A reform movement aims to bring an existing social or political system closer to a community’s ideal. It may have religious roots, or it may be rooted in secular concepts of social justice. It may be based on individual transformation, or it might involve small collectives that are self-sustaining. It is usually a nonviolent movement. Reform movements may also spawn reactionary movements, which seek to return society to its previous state.
Reform movements may also be inspired by demographic and economic changes. As America shifted from a mostly rural, small-town nation into an urban one after 1820, cities and towns often had the critical mass of people and resources that reform groups required. In addition, America’s growing economy enabled a middle class to emerge, many of whose members had both the financial comfort and leisure time to devote to promoting a cause such as abolitionism, temperance, or women’s rights.
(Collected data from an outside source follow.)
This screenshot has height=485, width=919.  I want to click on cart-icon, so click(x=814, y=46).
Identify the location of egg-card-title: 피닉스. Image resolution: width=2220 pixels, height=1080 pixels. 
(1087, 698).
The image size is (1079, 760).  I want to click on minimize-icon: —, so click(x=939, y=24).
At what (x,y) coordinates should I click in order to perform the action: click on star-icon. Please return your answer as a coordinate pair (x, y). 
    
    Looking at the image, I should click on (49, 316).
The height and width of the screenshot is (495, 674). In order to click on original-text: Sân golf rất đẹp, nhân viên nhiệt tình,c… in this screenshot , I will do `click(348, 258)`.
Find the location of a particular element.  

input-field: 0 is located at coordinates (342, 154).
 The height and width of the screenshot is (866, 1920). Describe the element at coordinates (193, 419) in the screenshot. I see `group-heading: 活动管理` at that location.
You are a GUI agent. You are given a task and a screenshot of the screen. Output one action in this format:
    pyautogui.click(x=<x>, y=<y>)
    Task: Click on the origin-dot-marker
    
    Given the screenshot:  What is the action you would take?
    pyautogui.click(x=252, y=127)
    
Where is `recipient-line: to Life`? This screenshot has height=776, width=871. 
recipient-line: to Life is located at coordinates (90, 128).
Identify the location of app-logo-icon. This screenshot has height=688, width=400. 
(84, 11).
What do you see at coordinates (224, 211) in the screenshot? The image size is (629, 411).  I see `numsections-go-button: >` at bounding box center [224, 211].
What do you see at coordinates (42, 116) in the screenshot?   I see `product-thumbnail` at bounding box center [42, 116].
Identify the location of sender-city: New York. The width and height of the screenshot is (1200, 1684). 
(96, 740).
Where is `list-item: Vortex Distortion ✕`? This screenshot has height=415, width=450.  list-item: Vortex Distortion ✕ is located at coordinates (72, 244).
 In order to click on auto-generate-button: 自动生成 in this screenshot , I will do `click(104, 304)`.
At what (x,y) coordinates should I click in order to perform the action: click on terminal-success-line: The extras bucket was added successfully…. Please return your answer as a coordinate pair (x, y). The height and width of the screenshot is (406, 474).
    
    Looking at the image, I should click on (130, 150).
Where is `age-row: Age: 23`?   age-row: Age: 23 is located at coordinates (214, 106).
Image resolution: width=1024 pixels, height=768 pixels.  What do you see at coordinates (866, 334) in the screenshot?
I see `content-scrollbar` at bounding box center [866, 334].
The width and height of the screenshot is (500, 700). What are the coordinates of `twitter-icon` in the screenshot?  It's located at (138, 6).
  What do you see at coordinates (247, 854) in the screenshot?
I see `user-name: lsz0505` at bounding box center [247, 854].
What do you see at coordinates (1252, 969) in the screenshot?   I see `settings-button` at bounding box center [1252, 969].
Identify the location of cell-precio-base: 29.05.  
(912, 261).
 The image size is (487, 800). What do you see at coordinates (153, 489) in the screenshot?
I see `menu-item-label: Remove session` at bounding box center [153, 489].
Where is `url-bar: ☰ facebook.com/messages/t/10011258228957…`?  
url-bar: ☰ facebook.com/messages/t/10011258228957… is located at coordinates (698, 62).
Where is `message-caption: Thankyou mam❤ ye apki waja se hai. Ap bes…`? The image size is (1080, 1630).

Religious and secular ideas of perfection fueled the reform impulse as well. The shift from Calvinism’s doctrine of predestination to a more democratic teaching that emphasized humankind’s efforts to achieve salvation nourished ideas of perfectionism and millenarianism. On the secular side, a new faith in progress and the power of human reason also gave antebellum reformers optimism about change.
Although antebellum reforms had a variety of origins and trajectories, they most frequently rested on a network of voluntary associations, local groups loosely associated with a national organization and dedicated to a specific goal. This organizational structure lent a sense of coherence and unity to the movement, even though each association had its own distinct constituencies and agendas. As European observers such as Alexis de Tocqueville noted, a variety of reforms could be pursued through these associations.